** Material for the task follows **

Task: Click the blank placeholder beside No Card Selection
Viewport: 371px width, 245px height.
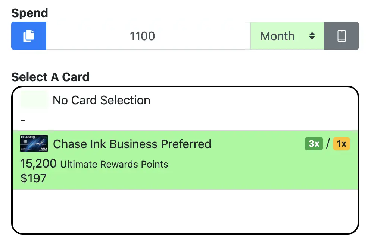Action: [x=34, y=100]
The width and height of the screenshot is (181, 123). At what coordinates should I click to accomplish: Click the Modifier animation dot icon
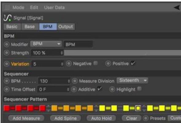click(6, 44)
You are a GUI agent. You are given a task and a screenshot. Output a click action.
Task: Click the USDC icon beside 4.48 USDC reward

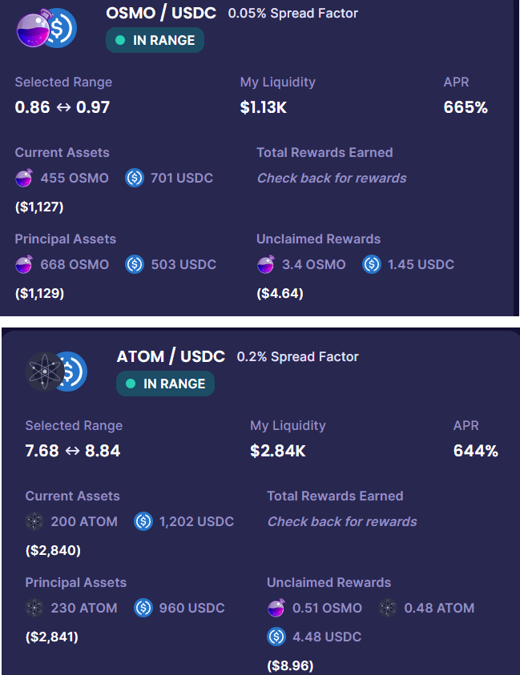tap(276, 637)
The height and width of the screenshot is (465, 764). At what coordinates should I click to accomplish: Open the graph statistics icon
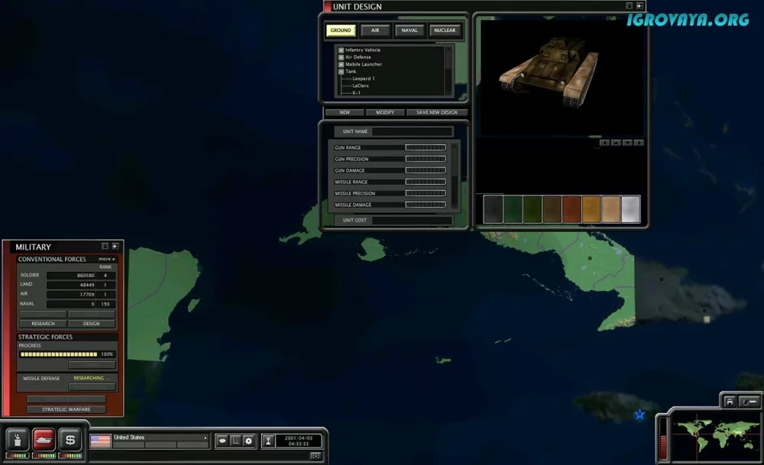click(235, 441)
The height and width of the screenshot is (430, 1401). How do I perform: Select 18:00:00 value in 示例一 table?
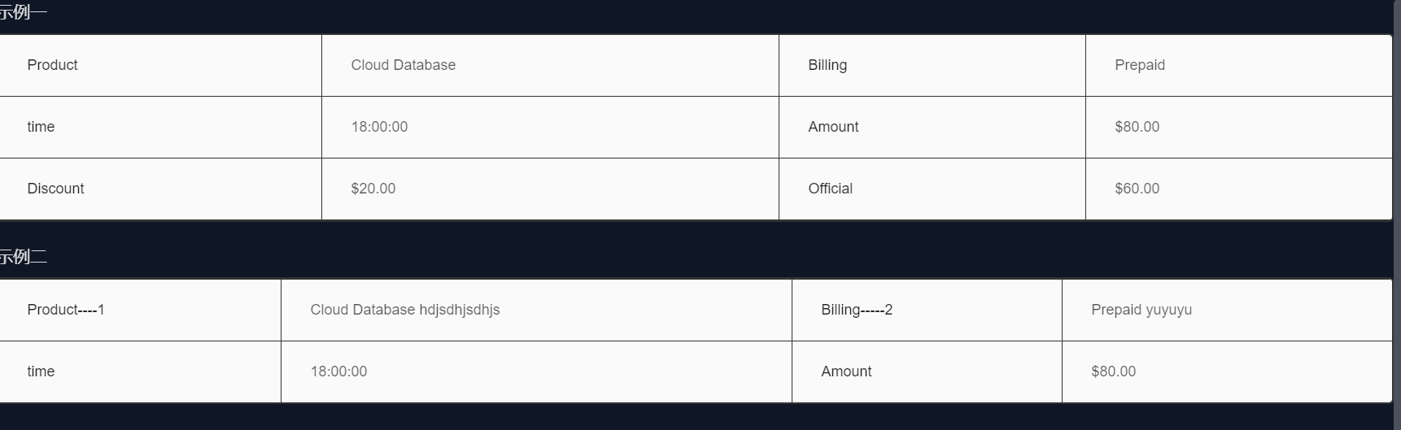[x=380, y=127]
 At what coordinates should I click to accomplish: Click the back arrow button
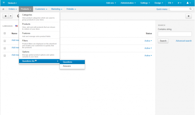[6, 16]
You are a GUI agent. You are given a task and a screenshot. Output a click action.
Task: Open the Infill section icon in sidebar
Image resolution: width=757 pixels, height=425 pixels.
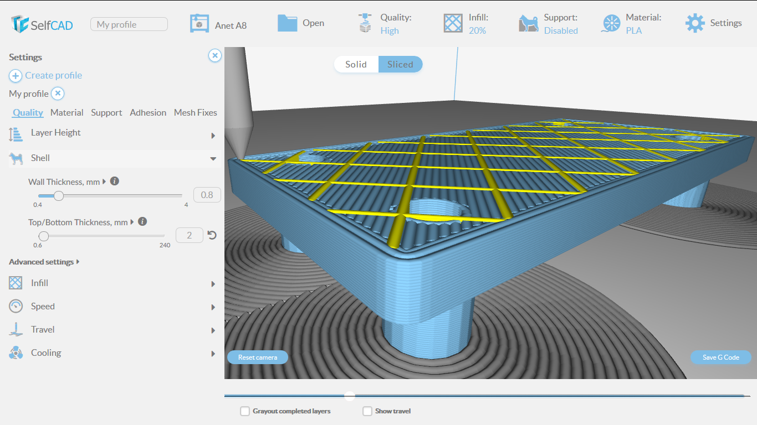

** End of Material for the task **

§ **Prompt**:
Could the entries above be restated word for word, with the pictures left out?

§ **Solution to this task**:
Task: Click the blank placeholder beside No Card Selection
Viewport: 371px width, 245px height.
Action: [x=34, y=100]
The width and height of the screenshot is (181, 123). At what coordinates should I click to accomplish: Click the Modifier animation dot icon
click(6, 44)
You are a GUI agent. You are given a task and a screenshot. Output a click action.
Task: Click the USDC icon beside 4.48 USDC reward

tap(276, 637)
The height and width of the screenshot is (465, 764). At what coordinates should I click to accomplish: Open the graph statistics icon
click(235, 441)
The height and width of the screenshot is (430, 1401). How do I perform: Select 18:00:00 value in 示例一 table?
[x=380, y=127]
 At what coordinates should I click to accomplish: Click the back arrow button
[6, 16]
You are a GUI agent. You are given a task and a screenshot. Output a click action.
Task: Open the Infill section icon in sidebar
Image resolution: width=757 pixels, height=425 pixels.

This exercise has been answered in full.